Mumsnet has not checked the qualifications of anyone posting here. If you need help urgently or expert advice, please see our domestic violence webguide and/or relationships webguide. Many Mumsnetters experiencing domestic abuse have found this thread helpful: Listen up, everybody

dh says he's unhappy but doesn't know why

111 replies

mapmyface · 13/11/2015 21:56

About two months ago dh started to become distant, I noticed it straight away as were usually very loving and have a great relationship.
He's become withdrawn, snappy with me and the kids and sex has gone from twice a week to nothing. He hardly speaks to me, other than something to do with the kids or childcare.

I've asked him outright what's wrong, he denies anything is wrong just says he's sad.
I've asked him to go to the doctors, he refuses.
I've asked him if he wants to leave and have abit of space so he can figure out what makes him happy. He says he doesn't want to do this.

I'm at my wits end, it's making me so unhappy and sad and the atmosphere in the house is awful.
We've been together 13 years (married for 8) and were in our early thirties. We have three young children and both work hard to make ends meet, but we don't go without a thing.

Wise mumsnetters, what shall I do? I feel like i can't carry on like this but I have no idea what the solution is

OP posts:
DonkeysDontRideBicycles · 15/11/2015 01:38

Your DH may not know himself what's going on, or it might be stressful for him to try to explain what lies behind this change in attitude towards you.

Just wondered - he is reluctant to go to the doctor, you have three DCs, I wonder before he became distant and stopped having sex were you discussing his role regarding birth control ie the possibility of vasectomy? Some men fear that their libido will lessen or they'll somehow be 'less of a man'.

He owes it to you to try and explain what's going on rather than leave you in the dark.

mapmyface · 15/11/2015 09:39

We talked last night, or I did anyway.

He point blank refuses to go the gp (I know it could affect his job opportunities in the future if this was on his medical records. It's the type of life and death job where it could stop him progressing into other departments)
He says he's not prepared to go despite us being like we are and him making us miserable.

I asked how long it was going to go on for and if this was going to be long term or short term were going to end up growing apart and asked him what he thought of that.
He acknowledged this was a possibility but didn't have any answers.

I said I wanted him to go in that case and give us some space, he refused. Says he has nowhere to go.

I spent the evening upstairs and he had a go at me asking why I wouldn't sit with him. I told him I didn't want to sit with him as the atmosphere is so uncomfortable. He didn't seem to get it.

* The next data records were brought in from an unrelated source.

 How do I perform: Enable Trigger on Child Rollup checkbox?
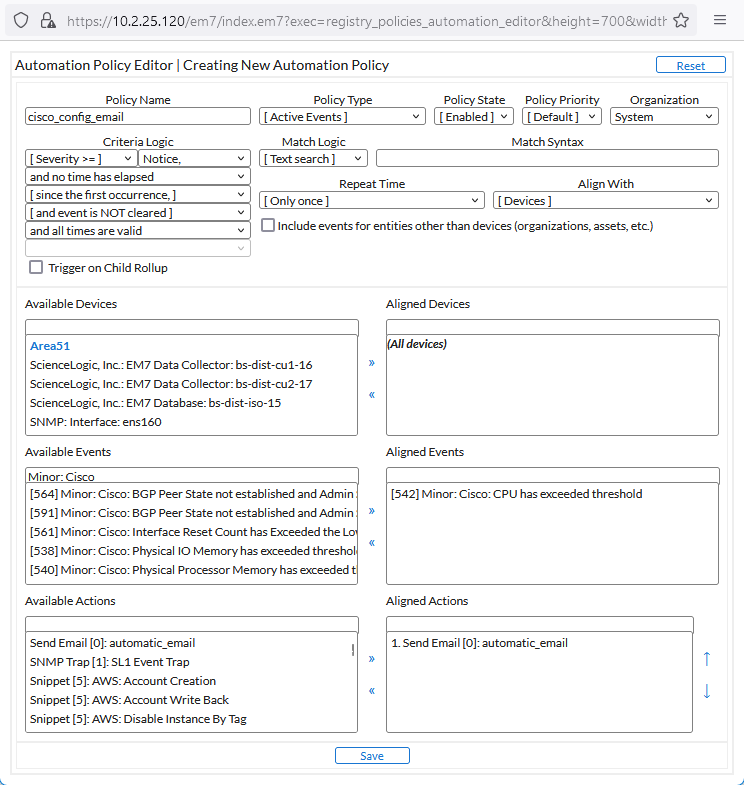tap(36, 267)
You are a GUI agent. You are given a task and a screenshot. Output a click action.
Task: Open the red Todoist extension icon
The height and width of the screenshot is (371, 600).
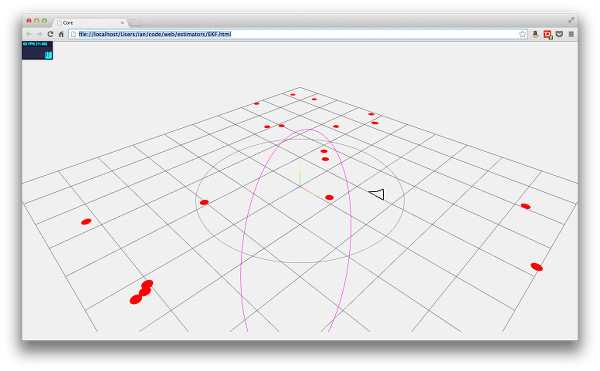[548, 35]
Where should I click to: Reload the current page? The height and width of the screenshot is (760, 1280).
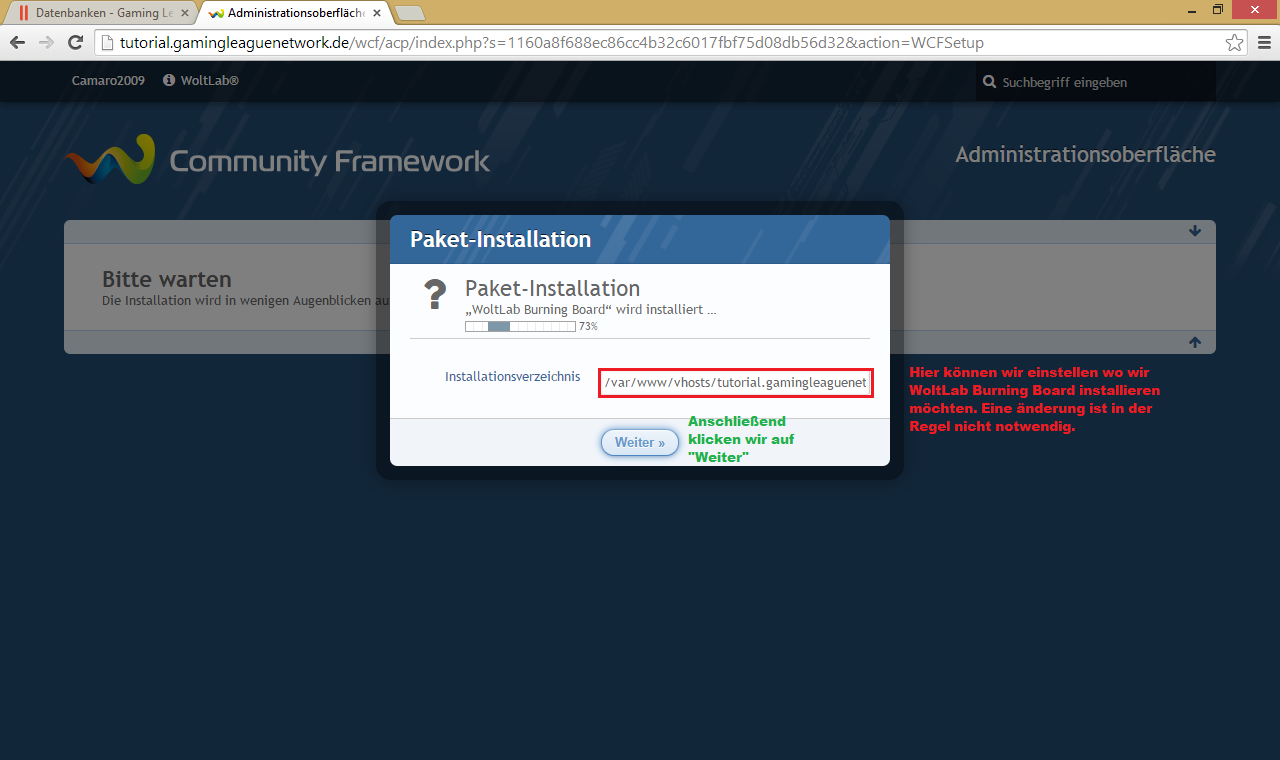point(75,43)
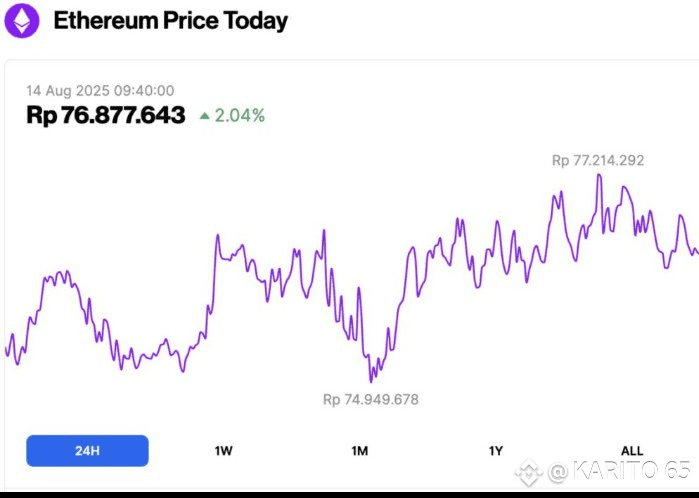Screen dimensions: 699x498
Task: Click the Ethereum Price Today heading
Action: tap(171, 21)
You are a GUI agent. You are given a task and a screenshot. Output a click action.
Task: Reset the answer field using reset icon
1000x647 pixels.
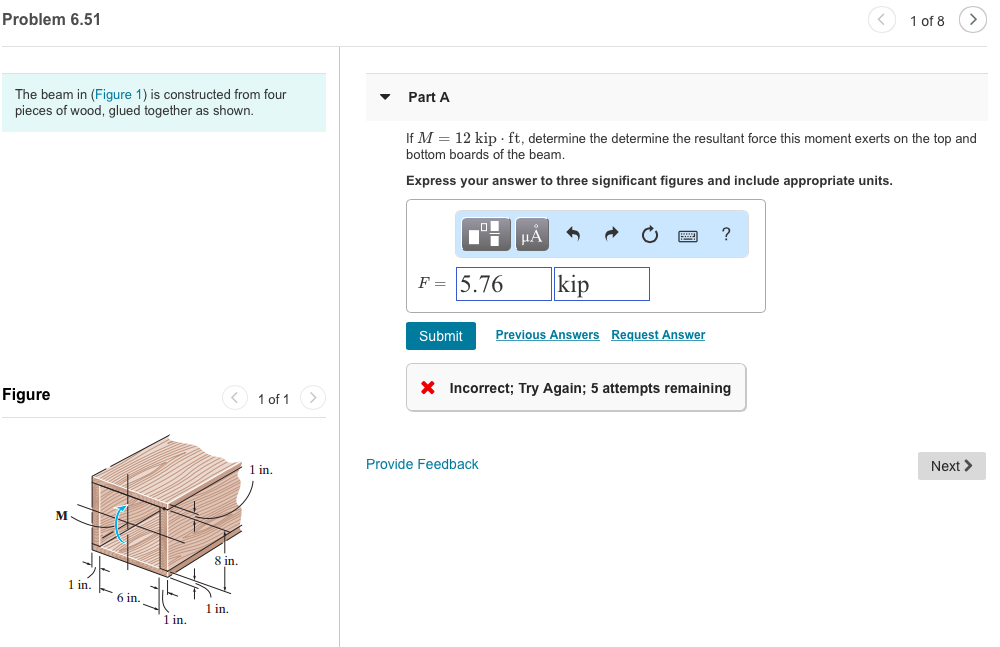(649, 233)
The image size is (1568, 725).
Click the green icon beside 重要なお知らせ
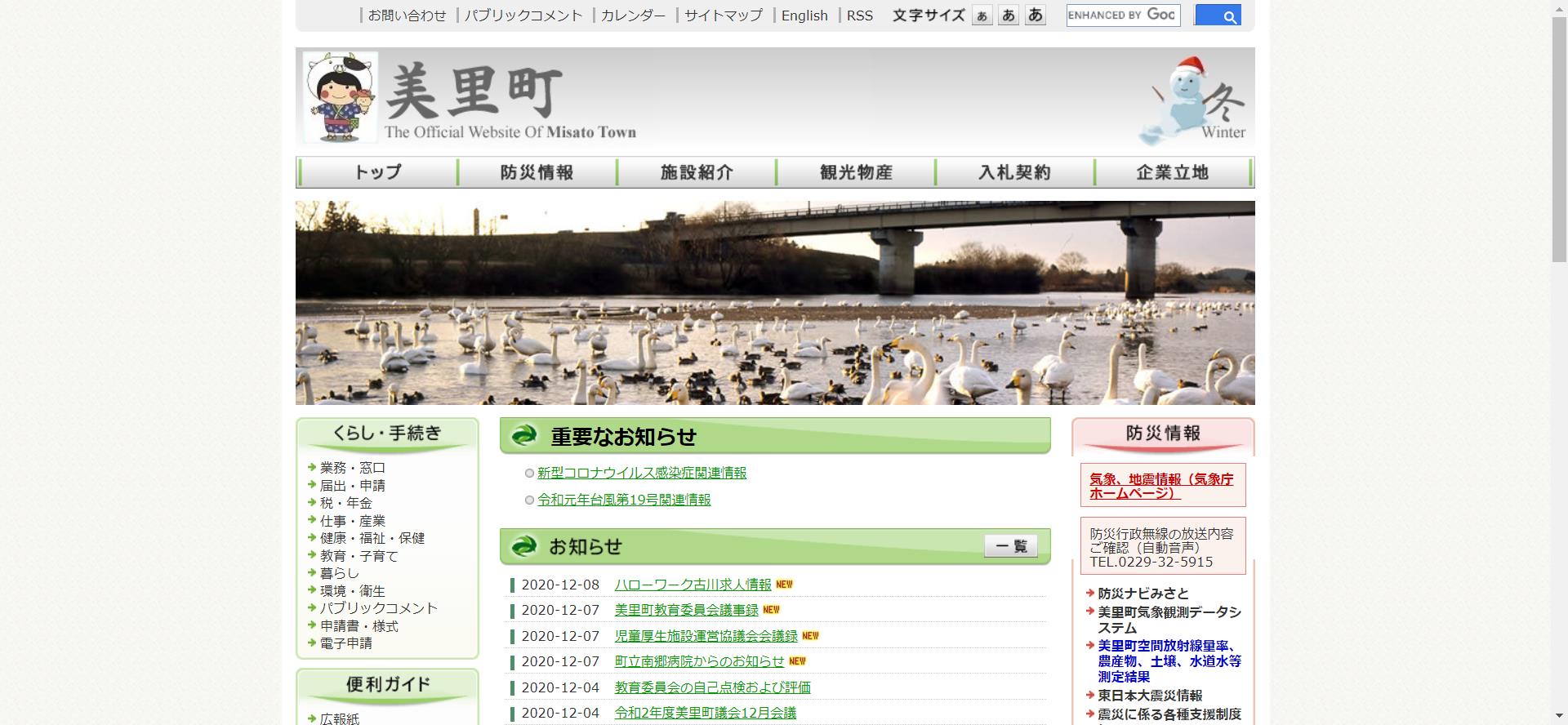524,436
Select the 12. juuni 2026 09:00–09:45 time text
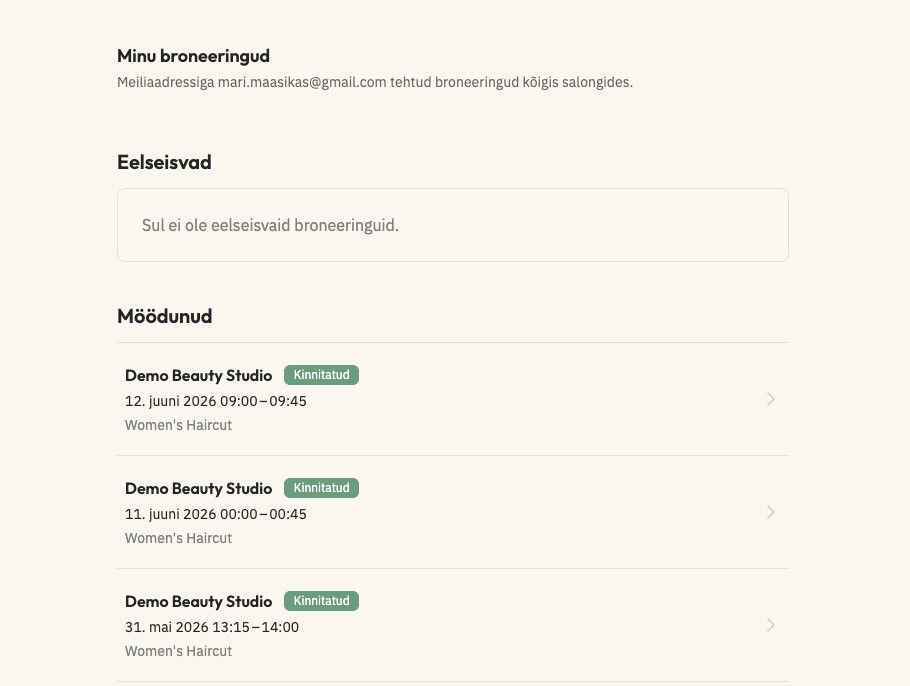The height and width of the screenshot is (686, 910). pyautogui.click(x=216, y=401)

This morning were back to one word answers

OP posts:
mapmyface · 15/11/2015 09:40

Donkey- no discussion about contraception. We're already sorted in that in that respect

OP posts:
mintoil · 15/11/2015 09:43

Oh dear, well you will have to have another conversation spelling it out then. If he won't go to the GP then you will be going to a solicitor, and then he will have a whole new set of problems won't he?
Life is too short to live like this OP - you really don't have to tolerate all this unhappiness.

Scoobydoo8 · 15/11/2015 10:06

Is it a midlife crisis type of thing where he feels trapped by family life, that this is it, it won't get any better, he is on a treadmill.

Can you go away for a few days, leave him in charge, he seems to get to behave as he wants with no comeback.

Do you go out with friends and to the gym, ignore the family, do as you please OP? I feel that men are able to think they can leave or do as they please because the home and DCs are their wives responsibility and it will all be taken care of regardless of what they do. A wakeup call is due. Let him see that he has responsibilities and his DCs love him and need him and, whatever he does, will not disappear into thin air leaving him to behave as he wants. You are no doubt stepping in at the moment op to cover for his lack of interest.

DonkeysDontRideBicycles · 15/11/2015 10:36

Whether the cause is medical, financial, work-stress or emotional the important thing is to keep talking to each other. You have told him to his face his rejection is affecting the relationship but he is not willing to go to the GP or seek counselling. In that case you're going to start looking at making changes.

ThumbWitchesAbroad · 15/11/2015 11:56

Dear me, isn't he being selfish.
Having something "like this" on his medical records might affect his future job prospects, eh - well what does he think being "like this" is likely to do to them? Especially as you're quite possibly going to give him the heave-ho if he doesn't do something to sort out the problem!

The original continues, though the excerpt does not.